The imaging system used for this study is developed to record simultaneous angiography and vectorial birefringence measurements using OCT. The OCT system employed a wavelength-swept laser source constructed using a polygon-mirror scanner40. The source operated at a 50 kHz A-line rate, and the spectrum was centered at 1310 nm, spanning a bandwidth of 130 nm. A schematic of the system is presented in Fig. S1. The basic design of the imaging system followed our previous description33, but with an additional electro-optic modulator in the sample arm to modulate the polarization state of the beam illuminating the sample between alternating A-lines41 to obtain the PS contrast free from ambiguity. In the microscope, a commercial OCT scan lens (Thorlabs LSM03) was used as the objective with a collimated beam of a 3 mm diameter, yielding a predicted transverse resolution of approximately 15 µm. The microscope and acquisition protocol were customized for optimal imaging of the rat sciatic nerve, to maintain an optimal transverse resolution over a wide field of view (10 mm in X and 24 mm in Y) that captures the entire nerve segment. Further details are provided in Supplementary Methods II.

PS processing for vectorial birefringence analysis

Further details of processing and vectorial analysis are presented in Supplementary Methods III. This section summarizes the overall method.

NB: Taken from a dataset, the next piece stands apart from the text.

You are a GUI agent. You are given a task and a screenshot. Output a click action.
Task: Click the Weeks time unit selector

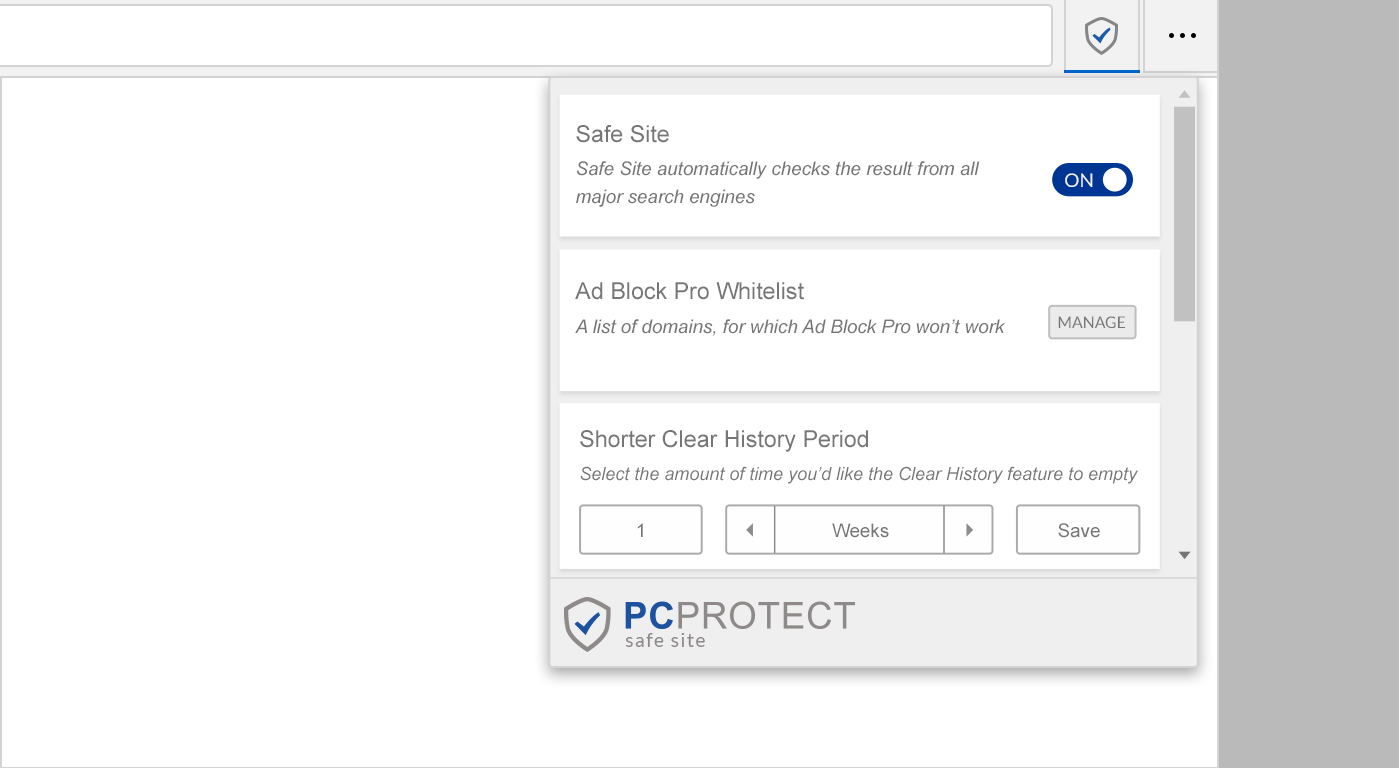(x=860, y=530)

The local birefringence (phase retardation ρ and optic axis orientation θ) of the tissue was first calculated using the spectral binning algorithm41, which mitigates the effect of polarization mode dispersion in the fiber-based OCT system by calculating the local retardation using several windows of narrow spectrum. Here, the computation is performed using Stokes formalism where the optic axis is represented by a three-dimensional vector. Then, the least-square fitting was used to reduce the dimension of this optic axis vector into its orientation in XY-plane, i.e. a one-dimensional angle θ. This fitting process was necessary because the optic axes plane can be rotated off the linear-polarization (QU) plane due to the birefringence of the fiber in the imaging system42. The optic axis orientation θ and formerly obtained phase retardation ρ are treated together as a vector quantity, and then visualized using a two-dimensional hue-value (HV) colormap. A flowchart describing this process is given in Fig. S2.

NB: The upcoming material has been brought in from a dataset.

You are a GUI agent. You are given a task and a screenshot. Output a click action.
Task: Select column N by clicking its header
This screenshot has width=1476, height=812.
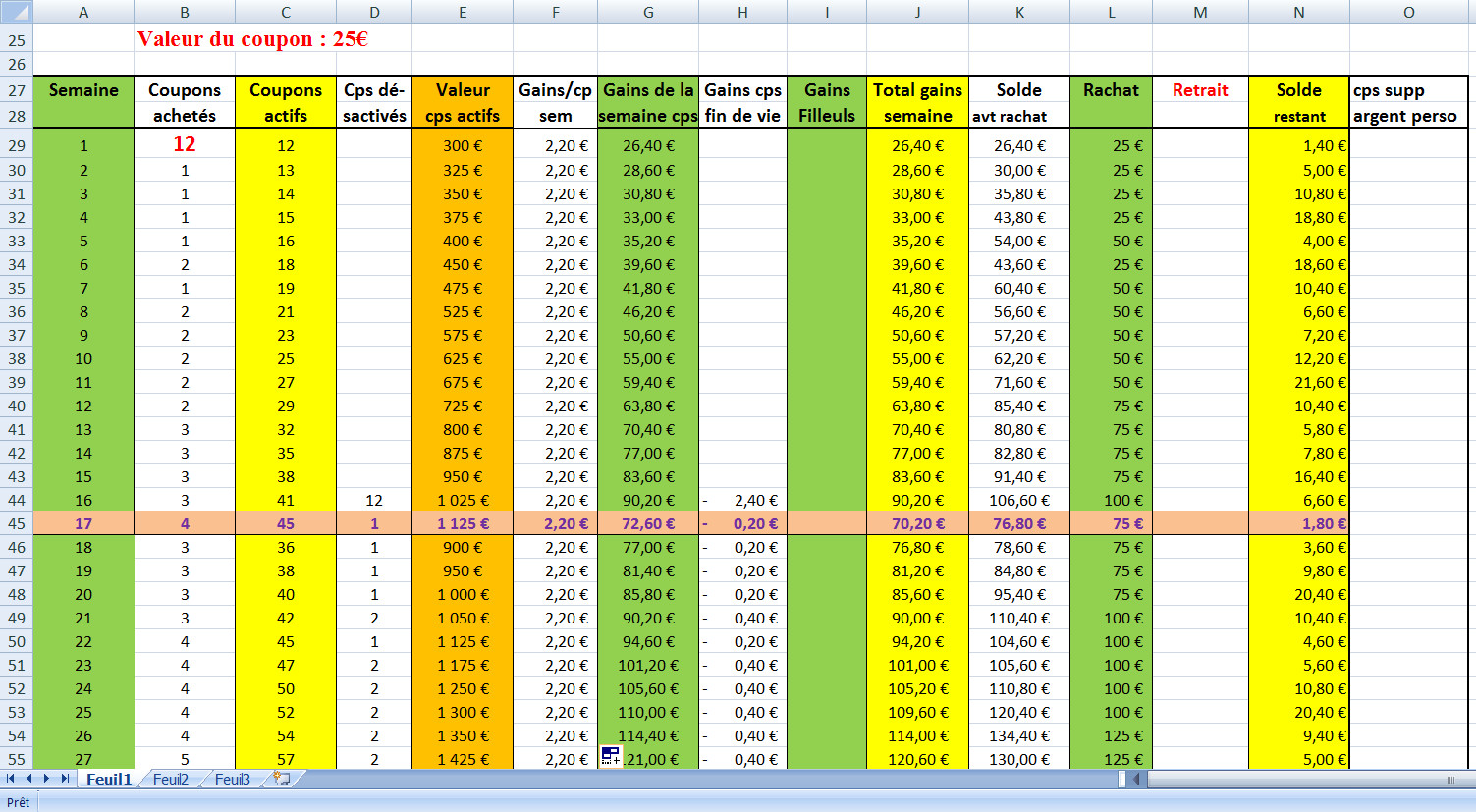coord(1298,11)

The structural alignment of lipid molecules in the myelin sheath bilayer allows for discrimination between the contribution of myelin and that of the epineurium to the measured local birefringence through the orientation of the optic axis (Fig. S3). Based on the perpendicular nature of the microanatomy, status of myelination can be quantified using MI. The centerline of the nerve is manually defined in the Z-stack projection, and the projection of the vectorial birefringence to this centerline is defined as MI. The directionality of vectorial birefringence is critical when further processing the PS-OCT measurements, as shown in Fig. S4.

OCT Angiography

Co-registered angiography was achieved by implementing a segmented bidirectional scan pattern in X-direction with a galvanometer43. The scanning protocol yields 7 measurements at each of 1184 transverse locations in the X-axis. Each of the four forward scanned measurements and the three backward scanned measurements are separated by 12 ms. To generate angiographic images, we use a pairwise comparison described in our previous publication33,34.

We note that this angiographic algorithm includes both phase and intensity signals, but operates such that the angiographic signal is largely immune to bulk phase shifts caused by axial motion or phase artifacts resulting from asynchronous laser and digitization systems. Because of the proximity of the sciatic nerve to the body, the imaging was affected by respiratory motion. This motion in turn degraded angiographic contrast. The degradation can be reduced by simply discarding the most-affected differential pairs from the processing. Fig. S5 provides an illustrative flow diagram of the motion artifact suppression method, and the effective motion artifact reduction is demonstrated in Fig. S6. Further details of the artifact suppression and segmented projection is discussed in Supplementary Methods IV.